WORK INSTRUCTION — Where does the word "screenshot" show up in the data? Please find each such line and copy it.

Stored dataset items
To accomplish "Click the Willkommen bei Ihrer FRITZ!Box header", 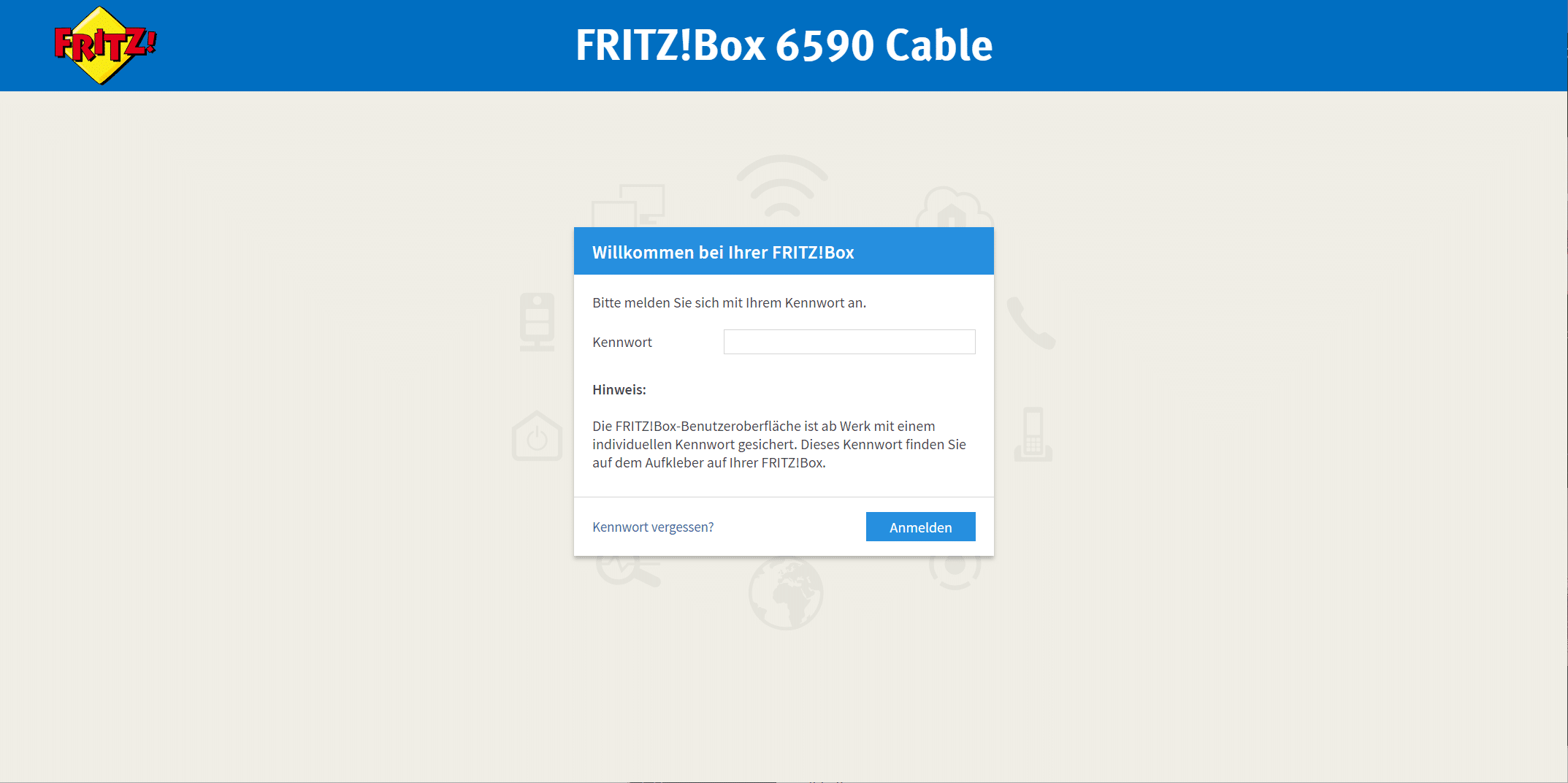I will 723,252.
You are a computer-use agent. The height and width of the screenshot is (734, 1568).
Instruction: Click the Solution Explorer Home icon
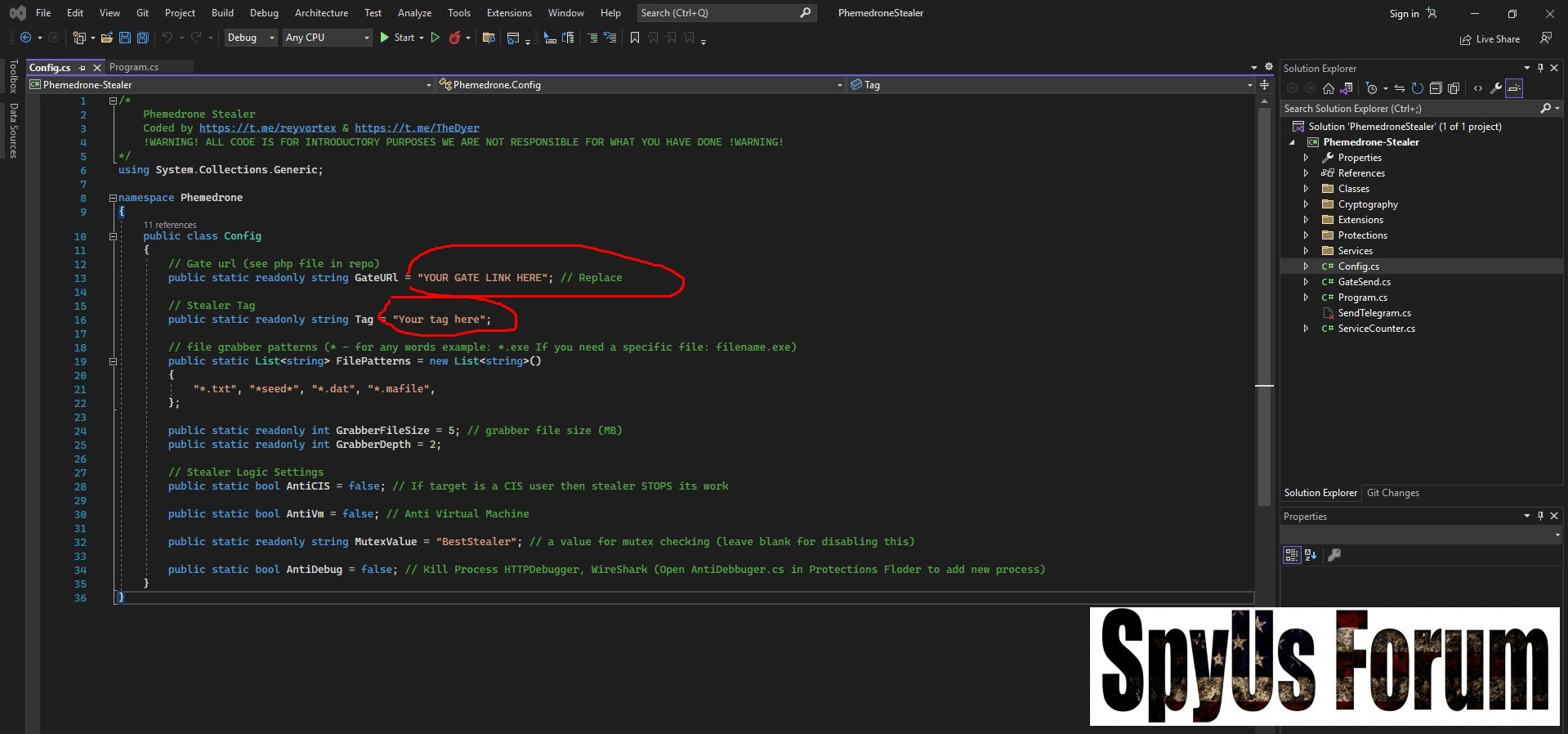(1329, 88)
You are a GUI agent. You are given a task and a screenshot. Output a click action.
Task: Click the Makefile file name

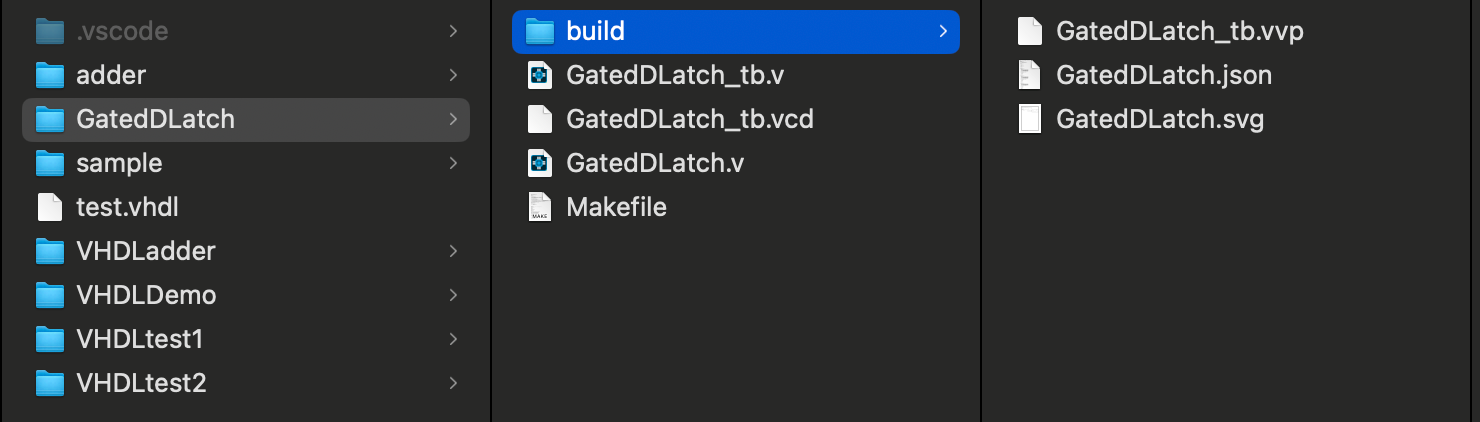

TASK ANSWER —
You are a computer-use agent. The height and width of the screenshot is (734, 1568).
You are a GUI agent. You are given a task and a screenshot. Output a click action.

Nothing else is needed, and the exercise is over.